If only all LED displays and all LCD displays were the same, this question would have a simple answer. That is not the case. Hence, we must take a deep dive into how an LCD/LED display works and what sets the two apart. Once we cover the basics, we’ll see specific contexts through which you can establish which suits your needs best. Let’s get started! 

How does an LCD/LED display work

Both LCD and LED displays rely on liquid crystals to create an image. The main factor which sets them apart is the backlighting. LCDs rely on fluorescent backlights. Meanwhile, LED displays rely on light-emitting diodes to do the job. Because of this, LED displays are typically a lot brighter than LCD displays. 

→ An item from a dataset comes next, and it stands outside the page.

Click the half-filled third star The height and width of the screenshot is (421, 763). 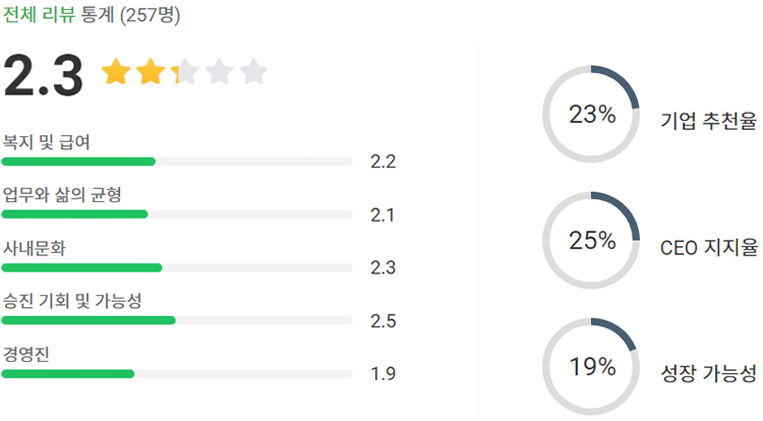[x=185, y=73]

We say “typically” for a reason. Keep in mind that we’re focusing on the general definitions of these display types. There are different versions which further makes things complicated. For example, LED displays come in various backlight configurations. As a result, some look better than others. We won’t go too deep into the specifics of backlighting in this article and instead keep it simple! If you’re interested in the details, though, check out this article over at tomsguide.com.

Brightness and nits

A nit is a measurement unit for brightness. The higher the nit count, the greater the brightness of the display. As mentioned, because of the way they function, LED displays are usually brighter than LCD displays. An irrelevant measure for consumer purchases, brightness is very important for displays placed around a lot of sunlight. This is the case for all displays in the storefront or in the street. Whether you opt for a LED or LCD display, it’s good to know the number of nits you’re looking for. Here’s a quick rundown to give you an idea of what to look for!

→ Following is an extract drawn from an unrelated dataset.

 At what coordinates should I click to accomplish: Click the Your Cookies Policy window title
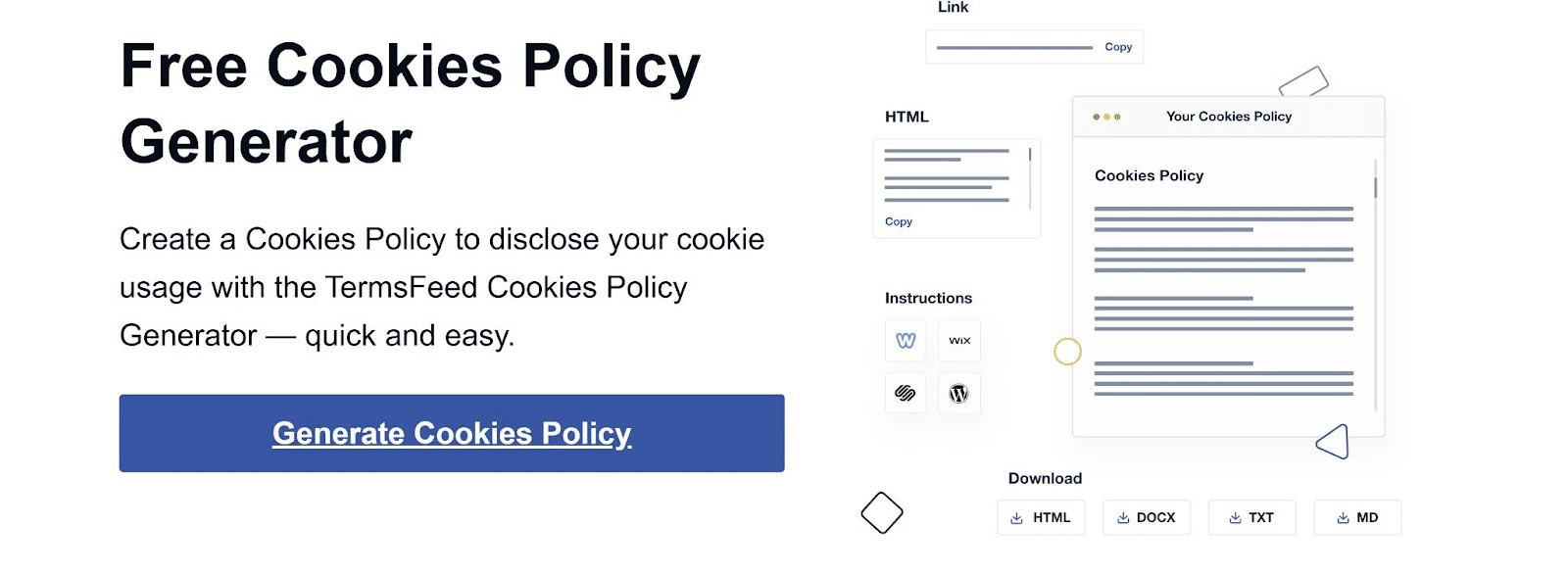click(1229, 117)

Consumer-grade displays usually have up to 300 nits. Commercial-grade displays typically range from 400-700 nits. But displays with over 5,000 nits are also manufactured. These are the best choices for displays which are in direct competition with sunlight. They must be bright enough, otherwise the content won’t be visible. An LED display is more likely to meet the criteria for this level of brightness. Still, given the versatility of products on the market, don’t be surprised if you run into LCDs with a high nit count. To keep up with demand, they are also manufactured.

Image quality

LED displays are usually described as superior in terms of image quality. This refers to specific LED types, such as the Full Array LED TVs, where the LEDs are numerous and spread throughout the display. These types of LED TVs produce high quality visuals and, yes, are quite pricey. The main question is if for your use case you really need to invest in these expensive units.

Consider where and how you’ll be using your new displays. You might not need a 4K Full Array LED TV if it’s showing stills like a simple menu, an announcement, or a product description. The high resolution might not even be noticeable if there are no complex visuals. On the other hand, putting a large LED video wall featuring a waterfall in a hotel lobby will produce a stunning visual you simply can’t reproduce with cheap displays. It all boils down to the impact it will make on the viewer and what they will notice.

Video walls

Video walls are composed of multiple displays which work together to produce one massive display. Even if you’re not currently looking for displays to build a video wall with, it might be worth keeping video walls in mind as a possibility in the future. Maybe you’ll come up with new campaigns which will need a video wall, or you’ll simply want to use these displays once they’re replaced with newer ones one day. You never know!

Considering everything we’ve noted above, you likely already established that an LCD video wall will be cheaper than the LED variant. Correct! Consider these additional factors. LCD displays are broken up by a bezel, which is the separator from the display and its edge. So if you stack them, the bezel will be visible, no matter how thin. Meanwhile, LED displays may come with very thin or no bezel at all. Lastly, don’t forget that LEDs are brighter and can operate longer.

Which is better then?

The answer is clear! It depends on what you need them for.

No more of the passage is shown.